Can we do less? A review of imaging practices for evaluating cervical spine injuries in pediatric blunt trauma patients.

作者信息

Thobani Humza, Dalton Cody, Ehresmann Kathleen R, Larson Shawn, Khan Faraz A, Islam Saleem

机构信息

Division of Pediatric Surgery, Department of Surgery, Stanford University, Palo Alto, CA, USA.
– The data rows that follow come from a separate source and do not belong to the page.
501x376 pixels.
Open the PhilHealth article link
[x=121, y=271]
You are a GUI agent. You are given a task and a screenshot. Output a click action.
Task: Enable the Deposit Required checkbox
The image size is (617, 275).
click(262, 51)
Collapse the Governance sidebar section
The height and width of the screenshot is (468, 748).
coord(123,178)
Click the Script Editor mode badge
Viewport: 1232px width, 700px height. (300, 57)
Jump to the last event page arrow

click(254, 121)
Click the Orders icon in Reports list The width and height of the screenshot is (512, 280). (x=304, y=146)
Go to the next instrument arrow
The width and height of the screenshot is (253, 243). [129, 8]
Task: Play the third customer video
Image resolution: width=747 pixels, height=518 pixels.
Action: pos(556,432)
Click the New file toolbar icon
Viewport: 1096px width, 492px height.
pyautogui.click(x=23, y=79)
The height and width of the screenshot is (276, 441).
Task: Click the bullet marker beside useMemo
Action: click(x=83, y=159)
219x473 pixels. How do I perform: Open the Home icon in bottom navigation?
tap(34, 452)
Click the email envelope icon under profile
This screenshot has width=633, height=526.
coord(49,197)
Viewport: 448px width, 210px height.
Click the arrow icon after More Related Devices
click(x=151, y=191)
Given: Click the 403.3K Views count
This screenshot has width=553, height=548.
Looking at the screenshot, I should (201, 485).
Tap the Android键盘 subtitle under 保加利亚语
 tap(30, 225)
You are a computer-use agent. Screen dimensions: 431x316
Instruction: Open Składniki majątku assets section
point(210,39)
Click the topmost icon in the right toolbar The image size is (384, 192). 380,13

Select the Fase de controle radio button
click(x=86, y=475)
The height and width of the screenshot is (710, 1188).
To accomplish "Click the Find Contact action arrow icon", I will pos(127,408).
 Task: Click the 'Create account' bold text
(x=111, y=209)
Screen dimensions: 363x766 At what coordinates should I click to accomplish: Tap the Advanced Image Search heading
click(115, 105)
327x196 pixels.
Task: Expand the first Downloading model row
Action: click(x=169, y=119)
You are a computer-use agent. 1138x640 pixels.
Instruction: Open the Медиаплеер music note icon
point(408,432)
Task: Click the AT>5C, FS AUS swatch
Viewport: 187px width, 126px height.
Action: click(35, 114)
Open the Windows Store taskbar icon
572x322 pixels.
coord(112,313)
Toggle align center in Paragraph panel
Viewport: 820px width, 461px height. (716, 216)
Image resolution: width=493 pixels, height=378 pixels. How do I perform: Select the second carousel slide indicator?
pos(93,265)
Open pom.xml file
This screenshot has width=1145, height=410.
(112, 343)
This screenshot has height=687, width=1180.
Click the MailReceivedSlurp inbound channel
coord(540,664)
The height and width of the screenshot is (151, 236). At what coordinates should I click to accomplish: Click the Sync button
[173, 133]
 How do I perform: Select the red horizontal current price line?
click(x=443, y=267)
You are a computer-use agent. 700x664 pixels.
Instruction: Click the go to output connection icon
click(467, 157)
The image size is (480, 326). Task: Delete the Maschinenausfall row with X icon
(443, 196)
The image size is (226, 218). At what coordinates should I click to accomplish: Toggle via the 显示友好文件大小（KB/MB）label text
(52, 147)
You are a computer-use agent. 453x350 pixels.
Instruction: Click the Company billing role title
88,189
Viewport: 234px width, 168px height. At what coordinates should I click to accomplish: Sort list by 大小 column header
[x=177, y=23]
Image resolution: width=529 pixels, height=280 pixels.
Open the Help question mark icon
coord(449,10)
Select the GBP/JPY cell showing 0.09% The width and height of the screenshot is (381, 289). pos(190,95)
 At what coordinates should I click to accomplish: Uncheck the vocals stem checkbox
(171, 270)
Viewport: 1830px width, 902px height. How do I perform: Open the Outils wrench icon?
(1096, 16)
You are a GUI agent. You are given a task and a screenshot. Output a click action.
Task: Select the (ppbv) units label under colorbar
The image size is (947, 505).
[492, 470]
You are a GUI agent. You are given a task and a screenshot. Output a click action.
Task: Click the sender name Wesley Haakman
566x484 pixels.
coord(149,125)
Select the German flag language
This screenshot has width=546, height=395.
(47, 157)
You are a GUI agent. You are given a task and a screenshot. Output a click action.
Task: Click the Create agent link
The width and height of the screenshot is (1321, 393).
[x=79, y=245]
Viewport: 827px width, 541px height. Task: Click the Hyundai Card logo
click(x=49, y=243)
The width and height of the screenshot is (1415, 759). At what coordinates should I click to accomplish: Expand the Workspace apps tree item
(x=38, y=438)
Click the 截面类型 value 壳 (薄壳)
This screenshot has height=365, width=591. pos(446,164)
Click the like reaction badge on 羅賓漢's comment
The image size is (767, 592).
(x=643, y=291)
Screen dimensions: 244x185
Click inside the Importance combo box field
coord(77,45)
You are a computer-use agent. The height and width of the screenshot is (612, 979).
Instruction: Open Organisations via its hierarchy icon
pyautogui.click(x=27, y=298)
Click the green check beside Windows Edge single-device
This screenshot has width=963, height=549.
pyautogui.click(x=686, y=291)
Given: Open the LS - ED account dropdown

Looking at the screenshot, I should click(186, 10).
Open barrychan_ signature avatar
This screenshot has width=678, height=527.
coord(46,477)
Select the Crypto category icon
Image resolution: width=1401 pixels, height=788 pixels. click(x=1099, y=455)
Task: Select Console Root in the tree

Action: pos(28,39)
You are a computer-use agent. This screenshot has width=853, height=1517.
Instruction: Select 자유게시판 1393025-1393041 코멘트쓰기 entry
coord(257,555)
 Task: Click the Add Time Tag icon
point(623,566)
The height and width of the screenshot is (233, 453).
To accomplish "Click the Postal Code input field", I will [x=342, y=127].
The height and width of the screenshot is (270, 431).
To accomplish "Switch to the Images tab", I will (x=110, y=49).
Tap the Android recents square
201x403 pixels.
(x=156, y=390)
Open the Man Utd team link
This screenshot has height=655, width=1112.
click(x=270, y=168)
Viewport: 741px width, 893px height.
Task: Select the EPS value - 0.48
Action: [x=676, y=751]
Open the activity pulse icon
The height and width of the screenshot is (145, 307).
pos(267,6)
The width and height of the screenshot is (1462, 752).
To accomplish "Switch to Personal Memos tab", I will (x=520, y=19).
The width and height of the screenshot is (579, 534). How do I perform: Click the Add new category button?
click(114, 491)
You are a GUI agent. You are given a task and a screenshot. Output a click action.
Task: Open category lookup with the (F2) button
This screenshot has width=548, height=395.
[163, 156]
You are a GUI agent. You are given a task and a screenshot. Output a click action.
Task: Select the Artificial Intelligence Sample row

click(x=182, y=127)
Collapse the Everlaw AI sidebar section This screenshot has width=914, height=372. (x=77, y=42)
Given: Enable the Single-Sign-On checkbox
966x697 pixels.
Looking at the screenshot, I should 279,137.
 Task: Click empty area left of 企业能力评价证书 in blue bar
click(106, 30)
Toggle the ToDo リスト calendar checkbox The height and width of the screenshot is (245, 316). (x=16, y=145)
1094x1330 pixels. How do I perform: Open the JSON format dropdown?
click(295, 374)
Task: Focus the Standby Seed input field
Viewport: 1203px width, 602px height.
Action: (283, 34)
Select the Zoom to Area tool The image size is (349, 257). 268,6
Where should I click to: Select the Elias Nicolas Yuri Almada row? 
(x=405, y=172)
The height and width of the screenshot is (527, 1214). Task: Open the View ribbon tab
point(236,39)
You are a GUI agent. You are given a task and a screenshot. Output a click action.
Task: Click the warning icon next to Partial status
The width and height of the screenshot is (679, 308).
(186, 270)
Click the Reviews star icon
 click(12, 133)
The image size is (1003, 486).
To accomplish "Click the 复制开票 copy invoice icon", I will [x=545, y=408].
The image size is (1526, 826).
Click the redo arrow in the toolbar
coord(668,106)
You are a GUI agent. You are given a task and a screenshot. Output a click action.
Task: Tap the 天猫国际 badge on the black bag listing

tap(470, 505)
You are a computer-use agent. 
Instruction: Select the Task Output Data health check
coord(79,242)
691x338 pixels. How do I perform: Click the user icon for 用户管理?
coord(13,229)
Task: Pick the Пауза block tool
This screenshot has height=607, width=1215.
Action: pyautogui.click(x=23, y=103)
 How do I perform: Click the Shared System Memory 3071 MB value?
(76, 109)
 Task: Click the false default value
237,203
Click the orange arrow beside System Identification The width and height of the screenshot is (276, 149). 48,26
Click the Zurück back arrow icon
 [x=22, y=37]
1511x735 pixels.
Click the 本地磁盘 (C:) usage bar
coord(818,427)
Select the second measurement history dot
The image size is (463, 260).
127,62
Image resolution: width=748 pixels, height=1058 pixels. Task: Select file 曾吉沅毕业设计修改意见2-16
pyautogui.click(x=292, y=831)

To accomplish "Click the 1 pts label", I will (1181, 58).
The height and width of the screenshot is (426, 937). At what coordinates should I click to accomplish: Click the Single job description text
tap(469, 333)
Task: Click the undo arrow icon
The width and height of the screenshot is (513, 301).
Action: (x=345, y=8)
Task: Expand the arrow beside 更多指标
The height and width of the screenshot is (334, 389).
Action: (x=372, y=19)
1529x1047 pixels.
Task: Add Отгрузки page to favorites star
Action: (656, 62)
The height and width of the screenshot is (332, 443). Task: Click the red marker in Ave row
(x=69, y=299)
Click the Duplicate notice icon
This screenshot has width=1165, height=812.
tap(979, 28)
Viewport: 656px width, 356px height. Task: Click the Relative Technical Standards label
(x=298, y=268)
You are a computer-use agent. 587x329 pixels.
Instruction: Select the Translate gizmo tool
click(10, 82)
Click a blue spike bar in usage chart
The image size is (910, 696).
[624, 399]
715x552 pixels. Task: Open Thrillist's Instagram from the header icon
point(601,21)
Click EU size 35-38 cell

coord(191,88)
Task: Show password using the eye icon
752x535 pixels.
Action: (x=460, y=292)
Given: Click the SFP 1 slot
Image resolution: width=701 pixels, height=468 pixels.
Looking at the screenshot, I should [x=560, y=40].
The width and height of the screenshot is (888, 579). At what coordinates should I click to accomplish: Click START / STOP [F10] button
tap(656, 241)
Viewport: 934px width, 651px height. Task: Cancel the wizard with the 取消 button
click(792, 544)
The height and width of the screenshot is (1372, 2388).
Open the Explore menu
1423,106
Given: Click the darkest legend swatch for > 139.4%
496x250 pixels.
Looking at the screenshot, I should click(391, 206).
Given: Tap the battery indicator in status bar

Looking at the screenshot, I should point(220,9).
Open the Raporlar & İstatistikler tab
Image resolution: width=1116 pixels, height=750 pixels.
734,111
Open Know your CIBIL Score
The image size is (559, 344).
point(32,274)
Section of Pediatric Surgery, Department of Surgery, Aga Khan University, Karachi, Pakistan.

出版信息

Pediatr Surg Int. 2025 May 28;41(1):147. doi: 10.1007/s00383-025-06053-3.

Abstract

PURPOSE

This study aimed to investigate whether a validated clinical decision tool or other clinical features at presentation could predict cervical spine injury in a cohort of children who were selected for cervical spine imaging following blunt trauma.

METHODS

We conducted a retrospective review of all patients < 18 years presenting to our institution with blunt trauma who underwent cervical spine imaging over a 3-year period. Relevant data on patients' clinical presentation, imaging, management and outcomes were compiled. The NEXUS screening tool was retroactively applied to all patients. Univariable and multivariable logistic regression was conducted to identify independent predictors of CSI.

RESULTS

1,321 patients presented with blunt trauma, out of which 484 underwent cervical spine imaging and were included in our study. Computerized tomography (CT) scans were conducted in most patients (n = 447, 92.4%). NEXUS risk stratification failed to identify 9 CSIs and had an overall sensitivity of 80.4%. Out of all the possible risk factors we investigated, only chest/torso trauma was found to be significantly associated with CSI on multivariate regression.

CONCLUSION

We were unable to identify a screening tool or predictive model which could be used to further reduce imaging practices at our institution without missing clinically significant CSIs.

摘要

目的

本研究旨在调查一种经过验证的临床决策工具或其他就诊时的临床特征能否预测一组因钝性创伤而接受颈椎成像检查的儿童的颈椎损伤情况。

方法

我们对在3年期间到我院就诊并因钝性创伤接受颈椎成像检查的所有18岁以下患者进行了回顾性研究。收集了患者临床表现、成像、治疗及结果的相关数据。对所有患者追溯应用NEXUS筛查工具。进行单变量和多变量逻辑回归分析以确定颈椎损伤(CSI)的独立预测因素。

结果

1321例患者因钝性创伤就诊,其中484例接受了颈椎成像检查并纳入本研究。大多数患者(n = 447,92.4%)进行了计算机断层扫描(CT)。NEXUS风险分层未能识别出9例颈椎损伤,总体敏感性为80.4%。在我们调查的所有可能风险因素中,多变量回归分析显示只有胸部/躯干创伤与颈椎损伤显著相关。

结论

我们未能识别出一种筛查工具或预测模型,可用于在不遗漏具有临床意义的颈椎损伤的情况下进一步减少我院的成像检查。